Immune Monitoring of CD34+ Placental Cell Derived Natural Killer Cell Therapy (PNK-007) in Phase I Study of Multiple Myeloma

Background: Natural Killer (NK) cells are innate immune lymphocytes with cytotoxic function and are critical for immune surveillance. Unlike T cells which rely on antigen-specific responses, NK cells recognize transformed cells through a variety of NK cell-specific receptor-ligand interactions. Clinical studies have highlighted the therapeutic potential of NK cell-based therapies and Celularity has developed a GMP procedure for generating PNK-007: an off-the-shelf and allogeneic NK cell product culture-expanded and differentiated from human placental CD34+ stem cells. PNK-007 was evaluated as a single-dose allogeneic cell therapy in a phase I dose-escalation study for multiple myeloma (MM) patients receiving autologous stem cell transplant (ASCT) (NCT02955550). 12 of 15 patients received subcutaneous IL-2 every 48 hours for 10 days following PNK-007 cell infusion while 3 patients in a separate cohort did not receive IL-2. Here, we report translational studies evaluating post-treatment immune reconstitution, minimal residual disease (MRD) detection at 10^-5 threshold, and serum profiling of cytokines and chemokines.
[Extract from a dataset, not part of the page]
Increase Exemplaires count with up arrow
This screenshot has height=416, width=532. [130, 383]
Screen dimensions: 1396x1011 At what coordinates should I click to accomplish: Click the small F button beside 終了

Methods: Patient bone marrow aspirate was collected for EuroFlow MRD assessment and immune phenotyping by flow cytometry at baseline, 90-100 days, 6 months and 1 year post-ASCT. Peripheral blood was collected at baseline, then weekly for six weeks following PNK-007 infusion, at 6 months and at 1 year post-ASCT. PNK-007 persistence, leukocyte populations, and HLA antibody panels were determined by flow cytometry. Serum was analyzed by Luminex for panel cytokines, chemokines and soluble cytokine receptors. All patients and PNK-007 drug product were typed for HLA and killer-cell immunoglobulin-like (KIR) genotype.

Results: PNK-007 infusion did not interfere with immune reconstitution kinetics post-ASCT. Cohorts receiving PNK infusion 14 days post-ASCT had already recovered white blood cell counts to normal levels. One cohort receiving 3x10⁷ PNK cells/kg 7 days post-ASCT showed an immune deficient environment (0.05x10³ ± 0.004x10³ leukocytes/ml, n=3), but recovered their white blood cell counts by day 21 (6.8x10³ ± 1.8x10³ leukocytes/ml, n=3). Using a validated Euro-flow MRD assay, 4/15 patients were MRD(-) at pre-ASCT baseline, and by day 90, 10/15 pts were MRD(-). PNK-007 persistence was not detected in patients by flow cytometry with the earliest timepoint tested being 7 days post-infusion. Panel HLA serum antibodies were not detected at any timepoint indicating the absence of alloantibodies. Withholding IL-2 administration in one cohort allowed us to evaluate its potential effects on NK cell recovery and immune reconstitution. We found that subcutaneous IL-2 q.o.d. for 10 days following PNK-007 infusion did not affect recovery kinetics and concentration of endogenous NK cells. However, these patients showed a 5-10 fold increase in serum soluble IL-2RA from baseline and elevated regulatory T cell (T_reg) count in the blood versus baseline (167 ± 10⁷ T_reg/mL vs. 61 ± 33 T_reg/mL, p=0.0075). Patients not receiving IL-2 saw no change in serum soluble IL-2RA or blood T_reg level from baseline. CD4 and CD8 T cells from all patients retained their ability to become activated in response to ex vivo stimulation and favored release of IL-2 and IFNg. T cell effector function was maintained in all patients post-ASCT but was lost in a subset of patients at 1 year. Serum analysis showed low levels of free IL-15 at the time of PNK dosing despite the transient lymphodepleted state associated with ASCT. Cytokines associated with myeloid inflammation and T cell immunity in the month post dosing were within normal homeostatic level. Serum TGFβ was significantly lower at the day of PNK infusion compared to normal homeostatic levels.

Conclusion: Translational data from a Phase I study of PNK-007 in post-ASCT MM established that dosing up to 3x10⁷ cells/kg at 14 or 7 days post-transplant did not impair engraftment or immune reconstitution. EuroFlow MRD assessment of the bone marrow showed conversion of 6/11 patients from MRD(+) to MRD(-) by day 90 post transplant. The administration of IL-2 in this clinical study did not appear to benefit NK cell reconstitution but instead favored soluble IL2RA antagonism and increased systemic levels of T_reg. These results demonstrate the feasibility of allogeneic NK cell therapy in the MM + ASCT setting and will help inform the design of further clinical studies.